新車の販売台数が前年を下回るのは1990年以来、28年ぶりのことです。

背景にあるのは中国経済の減速です。

中国では去年、政府が過剰債務対策として地方のインフラ投資を絞ったり、金融を引き締めたりしたことで、中小企業などの資金繰りが厳しくなったことに加えて、アメリカとの貿易摩擦で景気の先行きが不透明になり、上海株式市場で株価が大幅に下落するなどして個人消費にブレーキがかかりました。

さらに、ことし1月から先月までの新車の販売台数は、去年の同じ時期に比べて11.3%のマイナスと、前年をふた桁下回る状況が続いています。

中国政府は景気対策として、農村部での小型トラックの購入や、一定の環境基準を満たした新車への買い替えなどに対して補助金を出す方針で、新車市場の回復につながるのか注目されます。

普及の課題は「脱補助金」

中国では、新車全体の販売台数は前年を下回っているものの、EV=電気自動車やプラグインハイブリッド車など新エネルギー車の販売は、依然として前年を大きく上回り、急速にEVシフトが進んでいます。

去年の新エネルギー車の販売台数は125万6000台と、おととしを61.7%も上回りました。

また、ことし1月から先月までの販売台数も、去年の同じ時期の2倍以上に伸びています。

中国政府は深刻な大気汚染への対策や、次世代産業としてEV業界を育成するため、購入に手厚い補助金を支給してきました。

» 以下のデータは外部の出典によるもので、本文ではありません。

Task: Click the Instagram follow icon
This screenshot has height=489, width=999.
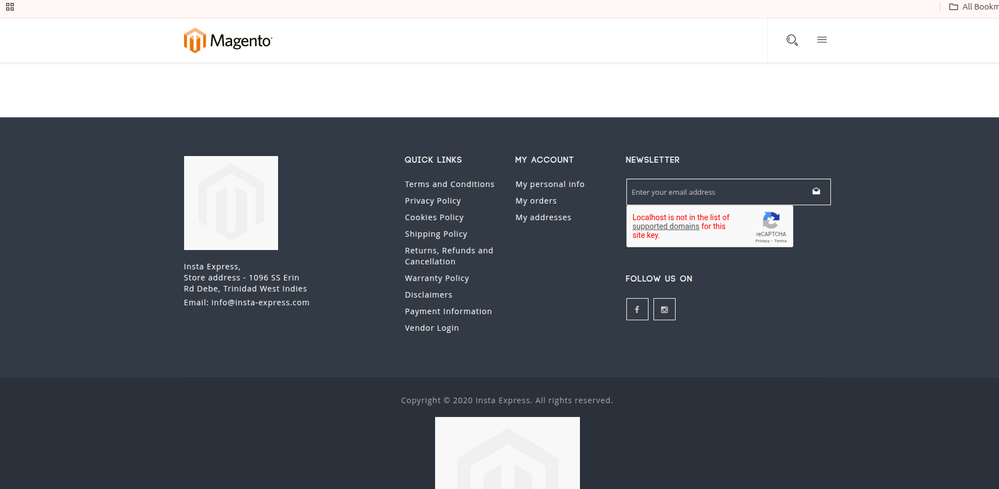Action: [x=664, y=310]
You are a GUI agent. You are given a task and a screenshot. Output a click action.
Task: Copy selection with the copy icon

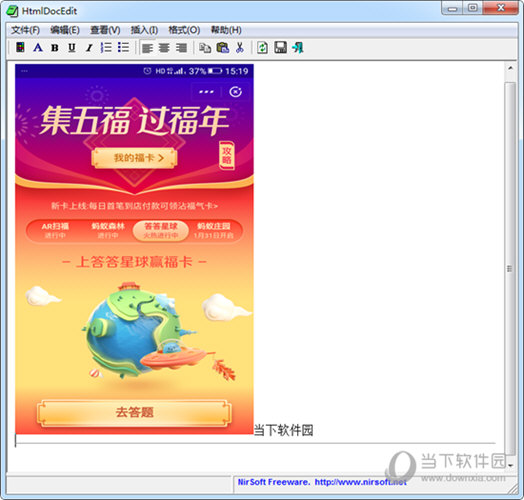pyautogui.click(x=205, y=48)
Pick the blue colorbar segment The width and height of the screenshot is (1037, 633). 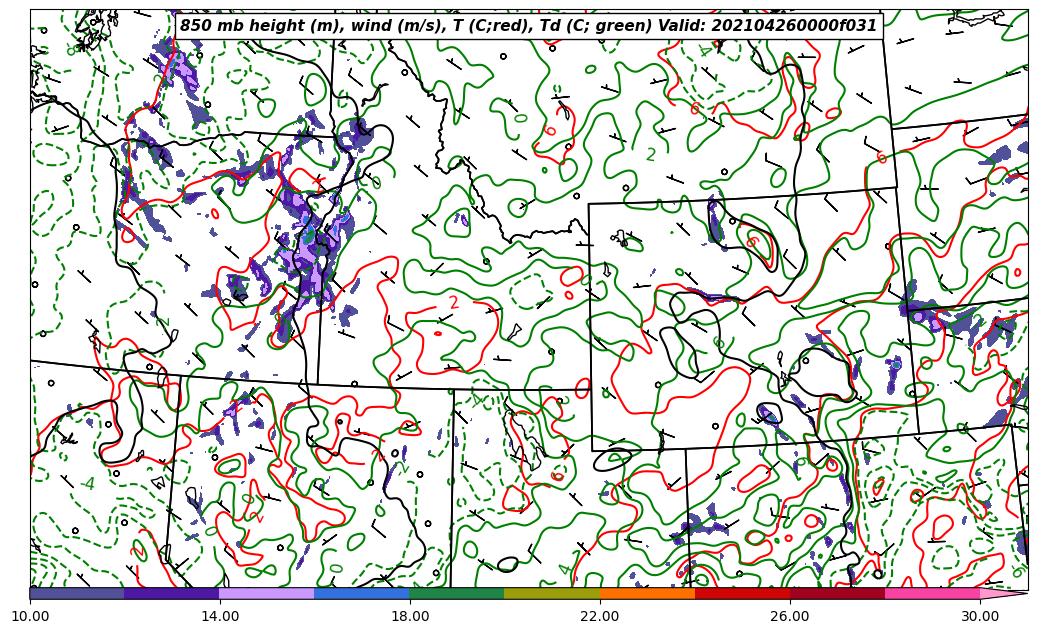pyautogui.click(x=361, y=594)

ことしからは自動車メーカーに対し、生産台数の一定の割合をEVなどにすることを義務づける新たな規制もスタートさせていて、いわば「あめとムチ」の政策をとっています。

ただ、中国政府は、EV購入の補助金を段階的に引き下げ、来年には廃止する方針です。

一部のメーカーは、補助金引き下げによる購入者の負担増加分を値下げで補ったことで業績が悪化していて、今後のEVのさらなる普及に向けては、補助金に依存しない態勢の確立が課題となっています。